2.7 Depolarization of cells with extracellular K+
Cells were depolarized independently of NPs by incubating them with phosphate buffered saline (PBS) solutions in which Na+ salts were replaced with K+ salts. The addition of extracellular K+ decreases the K+ flux across the membrane and has been shown previously to depolarize cells.30,31 The control PBS solution (14040, Invitrogen) contains 4 mM K+ ions. Depolarizing solutions were prepared with 10 mM K+ to 140 mM K+. We refer to these solutions by their K+ concentration: “PBS K-10” refers to the solution with 10 mM K+. Cells were treated for 10 minutes with the PBS K solution at 4 °C.

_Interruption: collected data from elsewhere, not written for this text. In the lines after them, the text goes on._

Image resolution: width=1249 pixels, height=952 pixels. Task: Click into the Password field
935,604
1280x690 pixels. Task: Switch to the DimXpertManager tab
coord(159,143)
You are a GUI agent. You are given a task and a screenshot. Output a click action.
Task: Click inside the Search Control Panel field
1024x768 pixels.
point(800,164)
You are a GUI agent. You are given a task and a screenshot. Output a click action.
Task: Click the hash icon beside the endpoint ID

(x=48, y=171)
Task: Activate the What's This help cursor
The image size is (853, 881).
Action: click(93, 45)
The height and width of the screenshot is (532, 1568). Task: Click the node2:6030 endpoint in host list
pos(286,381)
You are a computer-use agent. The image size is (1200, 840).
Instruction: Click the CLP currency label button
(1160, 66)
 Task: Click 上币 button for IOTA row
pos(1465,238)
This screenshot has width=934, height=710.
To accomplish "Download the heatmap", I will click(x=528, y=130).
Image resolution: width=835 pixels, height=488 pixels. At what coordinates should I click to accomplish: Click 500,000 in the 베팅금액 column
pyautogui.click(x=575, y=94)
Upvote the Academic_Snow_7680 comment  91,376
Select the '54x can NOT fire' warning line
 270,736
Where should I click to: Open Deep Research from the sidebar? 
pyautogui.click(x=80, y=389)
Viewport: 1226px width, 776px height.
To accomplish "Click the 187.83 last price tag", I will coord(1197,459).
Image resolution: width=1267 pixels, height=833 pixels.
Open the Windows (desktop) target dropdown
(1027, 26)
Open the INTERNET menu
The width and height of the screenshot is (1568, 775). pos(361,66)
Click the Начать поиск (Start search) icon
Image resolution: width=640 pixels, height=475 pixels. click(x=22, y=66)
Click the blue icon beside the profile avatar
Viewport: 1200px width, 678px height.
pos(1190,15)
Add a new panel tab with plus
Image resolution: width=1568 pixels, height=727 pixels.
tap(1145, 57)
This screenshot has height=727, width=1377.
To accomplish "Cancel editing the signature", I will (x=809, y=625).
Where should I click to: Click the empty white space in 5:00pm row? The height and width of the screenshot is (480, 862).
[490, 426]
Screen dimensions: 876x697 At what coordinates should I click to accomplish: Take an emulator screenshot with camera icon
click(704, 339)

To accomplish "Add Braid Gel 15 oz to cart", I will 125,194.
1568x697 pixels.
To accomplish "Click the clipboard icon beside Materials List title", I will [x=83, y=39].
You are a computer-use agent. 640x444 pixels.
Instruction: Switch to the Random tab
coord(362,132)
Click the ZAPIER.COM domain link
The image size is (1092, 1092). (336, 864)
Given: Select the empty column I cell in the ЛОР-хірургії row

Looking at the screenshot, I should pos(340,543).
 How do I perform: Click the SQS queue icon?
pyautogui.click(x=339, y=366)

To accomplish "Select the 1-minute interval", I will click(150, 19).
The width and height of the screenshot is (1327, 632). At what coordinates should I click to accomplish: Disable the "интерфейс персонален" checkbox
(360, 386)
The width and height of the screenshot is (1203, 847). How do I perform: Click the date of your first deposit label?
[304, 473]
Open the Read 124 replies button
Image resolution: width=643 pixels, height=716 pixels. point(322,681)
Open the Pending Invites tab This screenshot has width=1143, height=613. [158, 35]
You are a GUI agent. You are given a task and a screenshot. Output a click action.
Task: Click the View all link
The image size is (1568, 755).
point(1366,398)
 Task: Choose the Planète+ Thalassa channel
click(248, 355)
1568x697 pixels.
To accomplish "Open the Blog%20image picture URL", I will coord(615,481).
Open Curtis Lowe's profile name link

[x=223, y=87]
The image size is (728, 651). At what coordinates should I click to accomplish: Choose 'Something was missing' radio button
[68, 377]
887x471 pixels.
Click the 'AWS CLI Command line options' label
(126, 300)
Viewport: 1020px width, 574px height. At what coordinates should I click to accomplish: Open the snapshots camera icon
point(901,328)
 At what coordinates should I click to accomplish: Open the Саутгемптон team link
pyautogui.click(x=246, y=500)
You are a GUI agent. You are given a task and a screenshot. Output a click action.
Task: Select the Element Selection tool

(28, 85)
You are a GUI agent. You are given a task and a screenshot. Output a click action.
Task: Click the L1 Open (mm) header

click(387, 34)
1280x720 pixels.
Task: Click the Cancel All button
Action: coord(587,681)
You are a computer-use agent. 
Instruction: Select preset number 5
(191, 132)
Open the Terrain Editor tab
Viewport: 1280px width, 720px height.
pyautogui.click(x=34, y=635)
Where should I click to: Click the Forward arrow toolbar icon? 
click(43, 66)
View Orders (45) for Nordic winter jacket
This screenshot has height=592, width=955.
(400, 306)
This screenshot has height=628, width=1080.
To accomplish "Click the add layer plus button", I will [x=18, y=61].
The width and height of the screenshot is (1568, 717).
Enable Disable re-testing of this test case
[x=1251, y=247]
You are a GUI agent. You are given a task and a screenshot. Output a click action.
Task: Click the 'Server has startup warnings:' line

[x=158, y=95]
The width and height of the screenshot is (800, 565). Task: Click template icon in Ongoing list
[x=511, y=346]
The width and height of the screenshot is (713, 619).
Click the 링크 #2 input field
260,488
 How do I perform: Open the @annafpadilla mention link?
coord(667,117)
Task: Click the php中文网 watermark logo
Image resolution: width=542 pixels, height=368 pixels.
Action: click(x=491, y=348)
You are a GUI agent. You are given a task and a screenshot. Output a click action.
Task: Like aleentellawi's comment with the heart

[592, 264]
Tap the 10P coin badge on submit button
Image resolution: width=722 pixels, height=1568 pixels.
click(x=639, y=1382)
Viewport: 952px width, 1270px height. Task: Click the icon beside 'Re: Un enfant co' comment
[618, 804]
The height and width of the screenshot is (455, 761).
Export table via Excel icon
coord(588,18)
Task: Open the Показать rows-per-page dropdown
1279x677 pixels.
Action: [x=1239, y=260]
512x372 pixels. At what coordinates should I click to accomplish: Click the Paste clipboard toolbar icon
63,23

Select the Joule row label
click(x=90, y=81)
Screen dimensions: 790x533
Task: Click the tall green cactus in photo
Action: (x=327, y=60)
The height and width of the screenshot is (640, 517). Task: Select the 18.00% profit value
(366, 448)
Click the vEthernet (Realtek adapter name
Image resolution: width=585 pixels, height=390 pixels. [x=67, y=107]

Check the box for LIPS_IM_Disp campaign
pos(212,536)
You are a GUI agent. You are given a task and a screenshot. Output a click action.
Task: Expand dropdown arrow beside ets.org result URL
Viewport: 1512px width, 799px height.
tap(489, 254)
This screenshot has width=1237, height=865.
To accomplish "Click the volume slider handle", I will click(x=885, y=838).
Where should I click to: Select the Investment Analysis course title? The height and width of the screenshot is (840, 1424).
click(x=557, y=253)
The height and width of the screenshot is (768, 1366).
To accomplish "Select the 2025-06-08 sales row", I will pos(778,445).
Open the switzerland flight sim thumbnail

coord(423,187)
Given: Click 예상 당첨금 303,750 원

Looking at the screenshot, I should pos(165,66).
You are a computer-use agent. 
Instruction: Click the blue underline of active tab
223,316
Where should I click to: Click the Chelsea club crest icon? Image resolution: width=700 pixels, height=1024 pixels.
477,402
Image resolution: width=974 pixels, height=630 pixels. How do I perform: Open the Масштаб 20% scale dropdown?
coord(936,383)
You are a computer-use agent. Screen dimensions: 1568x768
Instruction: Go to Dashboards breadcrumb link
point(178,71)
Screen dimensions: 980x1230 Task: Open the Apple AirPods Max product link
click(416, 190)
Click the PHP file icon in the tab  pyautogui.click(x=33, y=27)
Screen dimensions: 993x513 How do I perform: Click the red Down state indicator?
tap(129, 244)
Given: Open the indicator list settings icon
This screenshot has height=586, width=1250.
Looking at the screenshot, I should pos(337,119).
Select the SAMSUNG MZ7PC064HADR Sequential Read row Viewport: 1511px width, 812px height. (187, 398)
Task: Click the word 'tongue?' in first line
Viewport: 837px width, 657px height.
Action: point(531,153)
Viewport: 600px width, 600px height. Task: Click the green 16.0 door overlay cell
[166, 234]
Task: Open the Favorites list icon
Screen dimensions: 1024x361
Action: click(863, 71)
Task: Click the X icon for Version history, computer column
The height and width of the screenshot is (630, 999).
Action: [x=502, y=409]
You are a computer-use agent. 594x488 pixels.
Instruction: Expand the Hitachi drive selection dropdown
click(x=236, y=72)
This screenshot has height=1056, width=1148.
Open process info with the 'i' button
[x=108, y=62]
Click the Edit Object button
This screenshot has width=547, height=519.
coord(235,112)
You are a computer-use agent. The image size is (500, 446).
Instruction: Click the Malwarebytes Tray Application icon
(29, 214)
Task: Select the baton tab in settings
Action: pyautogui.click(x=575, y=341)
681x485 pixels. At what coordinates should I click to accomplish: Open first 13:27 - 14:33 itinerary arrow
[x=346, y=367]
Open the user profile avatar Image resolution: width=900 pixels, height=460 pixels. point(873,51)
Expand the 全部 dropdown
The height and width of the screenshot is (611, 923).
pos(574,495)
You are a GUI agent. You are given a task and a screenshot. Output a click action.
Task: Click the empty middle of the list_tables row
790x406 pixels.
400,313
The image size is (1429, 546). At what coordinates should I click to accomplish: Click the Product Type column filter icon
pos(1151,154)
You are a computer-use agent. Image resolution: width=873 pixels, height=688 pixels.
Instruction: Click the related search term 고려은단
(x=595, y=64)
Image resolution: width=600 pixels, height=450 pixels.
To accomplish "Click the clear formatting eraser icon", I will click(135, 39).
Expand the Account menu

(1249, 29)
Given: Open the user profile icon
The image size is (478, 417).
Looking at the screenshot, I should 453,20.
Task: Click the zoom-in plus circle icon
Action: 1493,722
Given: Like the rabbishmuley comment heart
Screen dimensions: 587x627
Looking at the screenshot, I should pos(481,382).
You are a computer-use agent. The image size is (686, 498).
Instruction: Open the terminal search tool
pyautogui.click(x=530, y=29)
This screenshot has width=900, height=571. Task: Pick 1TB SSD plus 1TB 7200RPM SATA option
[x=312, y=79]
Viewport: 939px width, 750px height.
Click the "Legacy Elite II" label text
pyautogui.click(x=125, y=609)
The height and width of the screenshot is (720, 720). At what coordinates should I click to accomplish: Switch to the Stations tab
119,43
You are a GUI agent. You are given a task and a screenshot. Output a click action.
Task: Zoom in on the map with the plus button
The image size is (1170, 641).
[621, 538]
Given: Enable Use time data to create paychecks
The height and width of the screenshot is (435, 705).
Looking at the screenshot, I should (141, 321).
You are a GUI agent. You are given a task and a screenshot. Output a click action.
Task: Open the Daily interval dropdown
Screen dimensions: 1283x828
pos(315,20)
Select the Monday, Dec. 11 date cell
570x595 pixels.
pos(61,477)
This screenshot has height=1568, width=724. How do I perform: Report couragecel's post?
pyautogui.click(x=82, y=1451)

2.8 Potassium channel activity
To measure the activity of cellular potassium channels, a Thallos assay (0910, TEFLabs, Austin, TX) was used. This assay measures the permeability of potassium channels based on the ability of thallium ions to pass through them. Cells cultured on a 24-well plate were loaded with a thallium-sensitive dye over a 1 hour incubation at 37 °C. To determine if NPs affect the permeability of potassium channels, the plate was cooled to 4 °C on ice over 15–20 minutes, and dark (non-fluorescent) NPs were added to the cells for an additional 10 minutes. The baseline fluorescence intensity (Ex/Em: 490/515 nm) of each well was recorded for 5 minutes at 30 second intervals on a microplate reader. Then, 100 μL of a 5 mM thallium sulfate solution was added to each well. As thallium ions enter the cell through potassium channels, they bind to the intracellular dye, resulting in fluorescence. This increase in fluorescence intensity was measured for 60 minutes at 30 second intervals.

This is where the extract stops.